Outage on all models
Incident Report for OpenAI
Postmortem

Starting at 11:15pm PST on Feb 20, 2023 we suffered a major outage across all endpoints and models of our service. /v1/completions traffic was restored by 2:05 am PST on Feb 21. Ongoing database instabilities left some non Completions services degraded until 1:30pm PST on Feb 21. The root cause was an unexpected database failure with compounding effects delaying full recovery.

Our primary Postgres database was scheduled for a routine automated maintenance by our cloud provider. During this window, no impact was expected because the primary would fail over to a hot standby to continue to serve traffic. This ran as expected. However, additional "read replica" databases were also scheduled for maintenance in the same time window but had no corresponding fail-over functionality. The read replicas unexpectedly failed to come back after their maintenance window. The result was that we were able to keep parts of the site up and running, but not enough database capacity to service all traffic.
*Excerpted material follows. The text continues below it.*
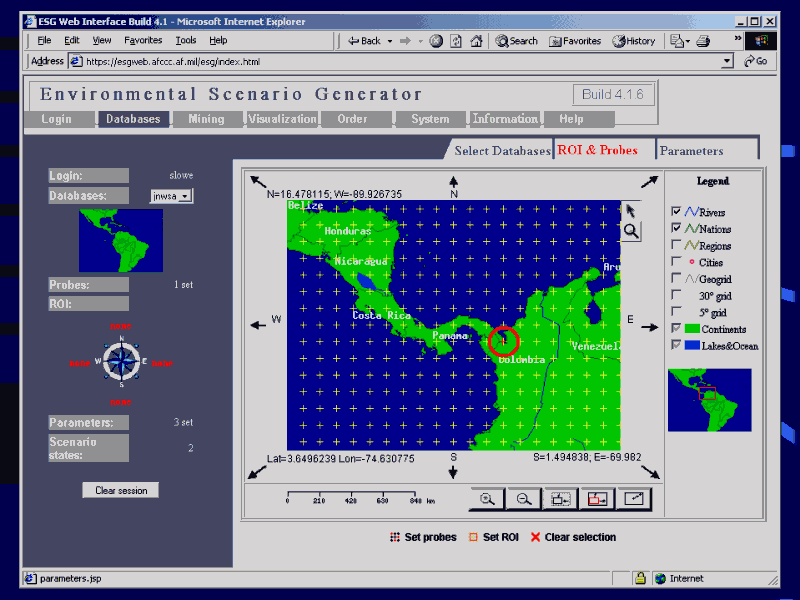This screenshot has height=600, width=800.
Task: Pan map north using N arrow
Action: (x=454, y=185)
Engineers immediately started two streams of work. One was to create new read replicas. The other was to rebalance the available database connections towards the most critical API endpoints. Completions and authentication traffic were prioritized. This brought back traffic to the main /v1/completions endpoints by 2:05 am PT on Feb 21. The length was compounded by existing read replicas unexpectedly getting stuck in a recovery loop and being unable to reconnect to the primary database. This was additionally compounded by delays incurred spinning up new replicas due to unexpected dependencies from non-on-call staff in the middle of the night on a holiday weekend and during a holiday Monday on-call shift change.

Throughout the night we continued to see database instabilities; however, isolation procedures were able to keep /v1/completions online. Unfortunately due the volume of ChatGPT and Dall-E these products remained degraded due to database instabilities.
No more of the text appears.